*** Opening of Provided text ***
For now, we can leave the issue open and I'll update you when I have something to share.

Thanks, Raymond

srialle commented 4 years ago

Hi Raymond,

I have been using different versions of methylSig, among them the 0.5.0, very recently. On the same dataset I get 5,021,511 methylation loci after methylSigReadData(), and it takes about 2 hours for methylSigCalc() to run. But at the end the object only contains 2,390,674 loci in the resulting GRanges object, so maybe the filtering was done differently and only half of the loci was tested?

Thanks,

Stephanie

shawpa commented 4 years ago

I am also trying to update to the new version of methylSig and ran into the same "issue" as Stephanie above. I was using the old window size of 200 since that is what I have been doing consistently from the old version. I believe mine ran for at least 12 hours with ncores 4 and it still wasn't done when I checked it this morning. From the older version, I don't think it would ever take more than 6 hours. I ran it with a window size of 0 and it ran in about 10 minutes. I was using methylSig 0.4.4 before trying the upgrade. If increasing the window size gives a better estimate of the true methylation value then I wouldn't want to lose that functionality.

I also liked in the old version that there was a status bar showing you that the test was running. Now i just worry that it is frozen. Thanks for the new updates though, I really like the program.

shawpa commented 4 years ago

As an update to what I previously posted, I let the calculation proceed with the window size 200 option and it finally finished. I don't have an exact time of it finishing but it was well over 16 hours I am assuming. There was a warning that popped up at the end and I thought it might be helpful to share in case it is a bug. This warning didn't show up when I used the window size of 0.

Warning message: In parallel::mclapply(seq_along(gr), function(locus_idx) { : scheduled cores 1, 2, 3, 4, 6, 7, 8 did not deliver results, all values of the jobs will be affected

rcavalcante commented 4 years ago

This response is for @srialle in response to:

On the same dataset I get 5,021,511 methylation loci after methylSigReadData(), and it takes about 2 hours for methylSigCalc() to run. But at the end the object only contains 2,390,674 loci in the resulting GRanges object, so maybe the filtering was done differently and only half of the loci was tested?

In previous versions, methylSigReadData() had min/max count parameters that marked loci as having 0 coverage if the coverage was < min or > max. Then, any sites having 0 coverage in all samples would be removed. Further, with methylSigCalc() a minimum number of samples per group had to have non-zero coverage. So that would explain why your starting number of loci isn't the same as your ending number of loci.
*** Close of Provided text ***
*** Opening of The data ***
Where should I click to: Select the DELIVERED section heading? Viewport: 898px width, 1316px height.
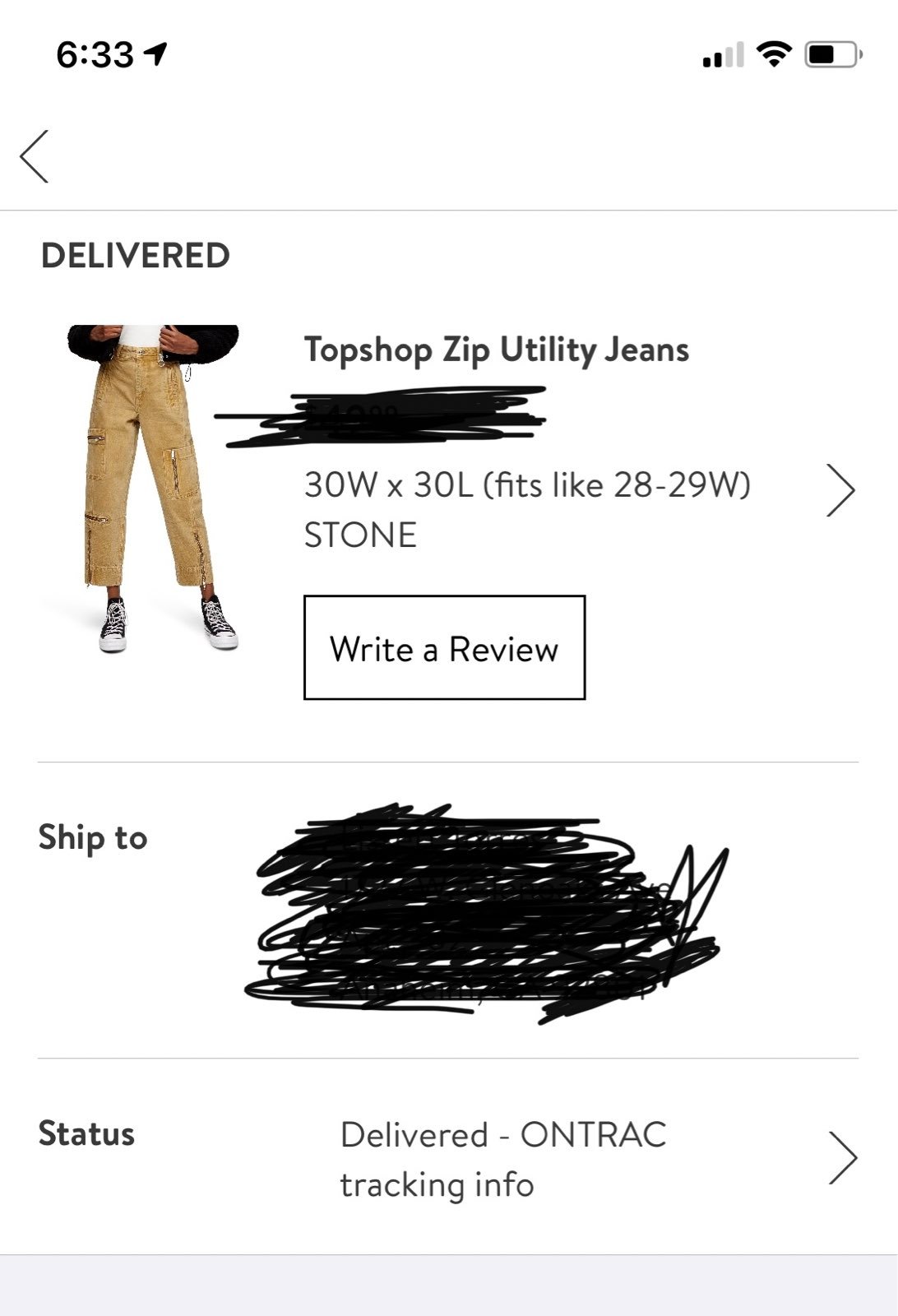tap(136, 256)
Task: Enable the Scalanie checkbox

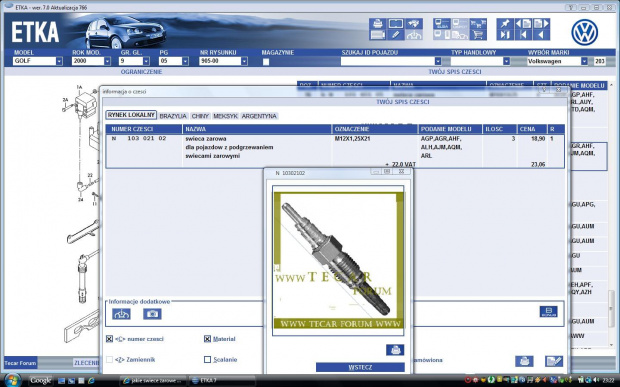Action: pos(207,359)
*** Close of The data ***
*** Opening of The data ***
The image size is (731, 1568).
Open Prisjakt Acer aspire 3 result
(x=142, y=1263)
*** Close of The data ***
» **Instructions**:
(a) In the methylSig thread, roughly how long did the run with a window size of 0 take?
(b) Write the next part of the methylSig thread, picking up after its final sentence.
The items have no connection to the methylSig thread.

» **Written answers**:
(a) About 10 minutes.

(b)
In the newer version of methylSig we also mark loci outside of coverage bounds as 0 with filter_loci_by_coverage() and then we remove loci prior to testing with filter_loci_by_group_coverage(). So it's the same functionality, but in explicit functions, rather than part of the reading and testing functions.

I'm not really sure what to say about your comment because I don't really have enough information. If you showed your code using the older and newer versions of methylSig on the same data and the resulting number of loci at each step, we might be able to say something. But as it is, I'm not really sure how to respond to your observation.

rcavalcante commented 4 years ago

This response is for @shawpa:

Warning message: In parallel::mclapply(seq_along(gr), function(locus_idx) { : scheduled cores 1, 2, 3, 4, 6, 7, 8 did not deliver results, all values of the jobs will be affected

Unfortunately, it's not really possible to tell what happened from this message.

I also liked in the old version that there was a status bar showing you that the test was running. Now i just worry that it is frozen. Thanks for the new updates though, I really like the program.

I agree, this is a nice feature, but I'm not sure I'll be able to prioritize if it takes too much time. If you're concerned that something might have "frozen", check on the process in Task Manager (Windows), Activity Monitor (Mac), or top (Linux).

rcavalcante commented 4 years ago

I just wanted to ping this thread and mention that I plan to work on this prior to the next Bioconductor release (October).